I understand introducing a new phase in the development process is a bit of effort, but in the end it is worth of it. Even complex engines have asset pipelines, and shaders are assets too.

I don’t understand why call it a leaky abstraction. It doesn’t leak any memory like CG (known to leak memory when binding a texture with the shader in D3D), SESL is a transpiler that works on files and produces GLSL files. You use normal OpenGL functions, there won’t be any runtime specific to SESL.

Sickan · June 29, 2017, 7:05pm

Any somewhat modern build system is going to automate away the compilation step, no pain there. Besides abstractions are the root of productivity.

But, having some experience with parsers, surely when it reads ‘frag’ or ‘vert’ it automatically expects ‘shader’ and the shader body? That shouldn’t be too hard on the code, in my opinion.

princec · June 29, 2017, 7:23pm

That’s not what leaky means in this context.

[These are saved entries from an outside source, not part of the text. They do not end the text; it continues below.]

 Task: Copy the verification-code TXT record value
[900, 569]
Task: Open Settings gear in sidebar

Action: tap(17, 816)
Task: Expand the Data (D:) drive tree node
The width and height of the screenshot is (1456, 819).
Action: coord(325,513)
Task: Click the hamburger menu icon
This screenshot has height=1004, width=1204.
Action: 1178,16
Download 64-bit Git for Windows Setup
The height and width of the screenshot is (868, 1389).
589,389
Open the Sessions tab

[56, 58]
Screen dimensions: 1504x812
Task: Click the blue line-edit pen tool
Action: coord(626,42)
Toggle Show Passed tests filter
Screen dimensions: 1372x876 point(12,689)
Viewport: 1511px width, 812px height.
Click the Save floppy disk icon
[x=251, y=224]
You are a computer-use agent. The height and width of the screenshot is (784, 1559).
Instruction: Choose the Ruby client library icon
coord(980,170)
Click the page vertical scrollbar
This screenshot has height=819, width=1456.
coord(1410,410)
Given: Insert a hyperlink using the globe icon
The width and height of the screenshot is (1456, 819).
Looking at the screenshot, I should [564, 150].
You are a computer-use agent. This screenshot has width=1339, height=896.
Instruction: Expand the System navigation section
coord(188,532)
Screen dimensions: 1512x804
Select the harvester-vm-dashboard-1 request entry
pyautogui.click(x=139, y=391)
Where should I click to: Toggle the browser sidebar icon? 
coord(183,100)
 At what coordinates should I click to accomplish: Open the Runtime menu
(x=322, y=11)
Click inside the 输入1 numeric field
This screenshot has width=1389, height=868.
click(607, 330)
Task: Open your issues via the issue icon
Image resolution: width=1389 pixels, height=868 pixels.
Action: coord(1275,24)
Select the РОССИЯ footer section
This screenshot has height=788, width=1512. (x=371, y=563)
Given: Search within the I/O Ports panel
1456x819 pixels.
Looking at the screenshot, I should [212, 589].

Leaky abstractions are the result of papering over the cracks where things don’t quite meet up. D3D and OpenGL aren’t quite exactly the same, so you’ll bodge over the top of the differences creating something that’s probably not optimal for one or both backends.

Cas

SHC · June 30, 2017, 6:08am

I never meant that I’m going to abstract HLSL too, it is only for GLSL. I mentioned D3D when mentioning that CG had issues when it has custom runtime functions and causing memory leaks. I’m only interested in getting GLSL and GLSL ES outputs.